How to Play the Daunting 14th Hole at Pebble Beach

How do you play the 14th hole at Pebble Beach? It’s a question many of the game’s best players have asked, often with heads dropped in disappointment, or steam escaping their ears.

“It’s probably the hardest third shot in all of golf,” Tiger Woods says.

  • Phil Mickelson once made an 11 here.
  • Arnold Palmer took a 9 while chasing Jack Nicklaus in the final round of the 1967 Bing Crosby.
  • Four different victims made 9s during the final round of the 2010 AT&T Pebble Beach Pro-Am, including co-leader Paul Goydos.

Pebble Beach Golf Academy Director Laird Small shares how to tackle one of the toughest approach shots of your round. Watch his tour of No. 14 to learn how to negotiate the recently restored (and slightly more forgiving) green, which is protected by “the busiest bunker in America.”

Some helpful takeaways that Laird teaches us:

  • The layup really bottlenecks as you approach 100 yards out from the green. While it’s ideal to have a short club in your hands for the third shot, a safer layup to 140 yards out gives you a bigger target for your layup.
  • The approach shot usually plays 15 yards uphill, but it can play a lot more.
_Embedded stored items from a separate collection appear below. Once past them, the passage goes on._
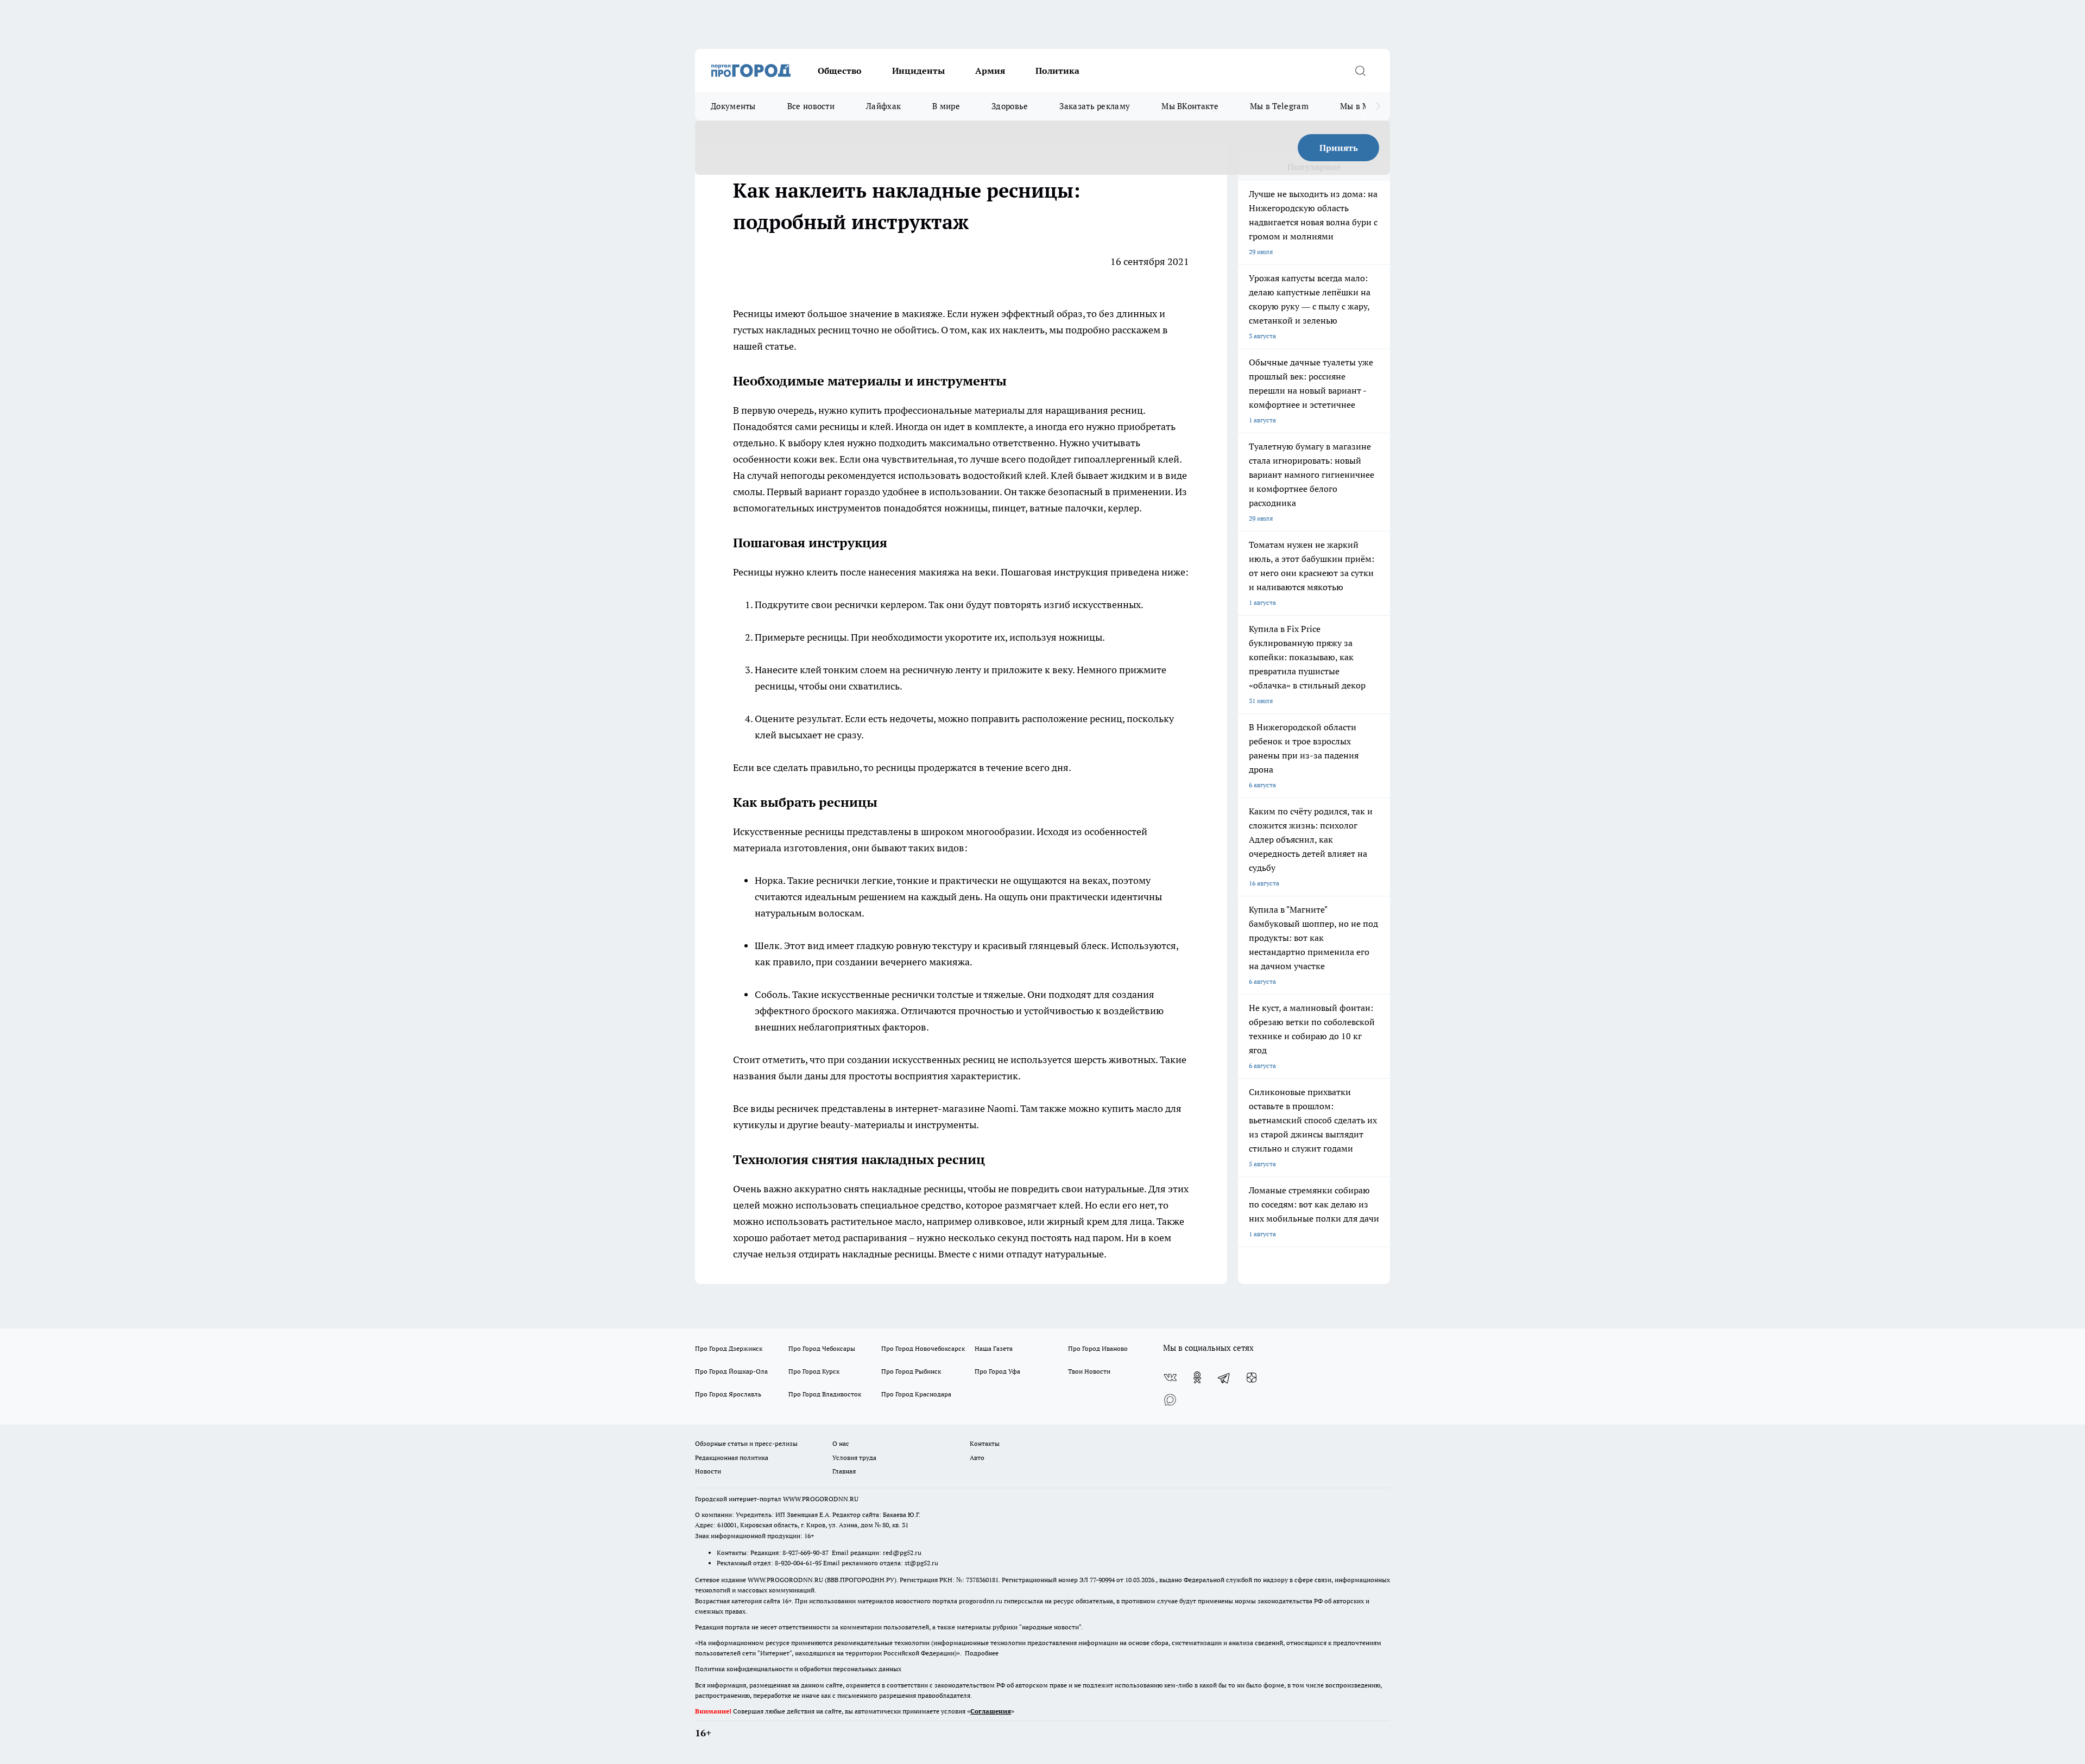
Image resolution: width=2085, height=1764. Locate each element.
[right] (1378, 106)
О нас (840, 1443)
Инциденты (918, 70)
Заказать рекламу (1094, 106)
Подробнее (982, 1653)
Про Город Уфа (997, 1371)
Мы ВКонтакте (1189, 106)
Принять (1338, 147)
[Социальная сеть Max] (1170, 1399)
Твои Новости (1089, 1371)
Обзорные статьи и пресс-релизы (746, 1443)
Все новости (811, 106)
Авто (977, 1457)
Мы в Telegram (1279, 106)
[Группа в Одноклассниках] (1197, 1377)
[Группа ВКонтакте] (1170, 1377)
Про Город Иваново (1098, 1348)
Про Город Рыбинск (911, 1371)
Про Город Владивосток (824, 1394)
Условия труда (854, 1457)
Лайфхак (883, 106)
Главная (844, 1471)
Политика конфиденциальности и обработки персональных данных (798, 1669)
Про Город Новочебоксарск (923, 1348)
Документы (733, 106)
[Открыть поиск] (1360, 70)
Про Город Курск (813, 1371)
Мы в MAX (1360, 106)
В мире (946, 106)
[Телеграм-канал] (1224, 1377)
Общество (840, 70)
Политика (1057, 70)
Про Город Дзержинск (728, 1348)
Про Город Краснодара (916, 1394)
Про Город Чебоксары (821, 1348)
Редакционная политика (731, 1457)
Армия (990, 70)
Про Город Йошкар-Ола (731, 1371)
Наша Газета (994, 1348)
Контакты (985, 1443)
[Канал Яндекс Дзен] (1251, 1377)
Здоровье (1009, 106)
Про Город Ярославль (728, 1394)
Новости (708, 1471)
Laird hit a 6-iron from 144 (normally 9-iron yardage), and it still came up short!
  • The new 14th green was raised on the right-hand side to create more available hole locations. A safe shot is to the right and past middle-of-the-green depth. The ball will stay up, and it leaves you a flatter putt.
  • The front of the green above the gaping greenside bunker has also been flattened (sand shot splashes over the years had produced quite the buildup).
  • Missing left is still not good. That overhanging tree eliminates a high recovery shot.

Pebble Beach

To learn more about the restoration of the 14th green, read the latest edition of Inside Pebble Beach. The restoration enlarged the green from just 3,000 square feet to nearly 4,000 square feet, doubling the amount of possible hole locations. It was completed in July of 2016, so this year’s AT&T (less than a month from now) marks the first chance the PGA TOUR will have to play the new green.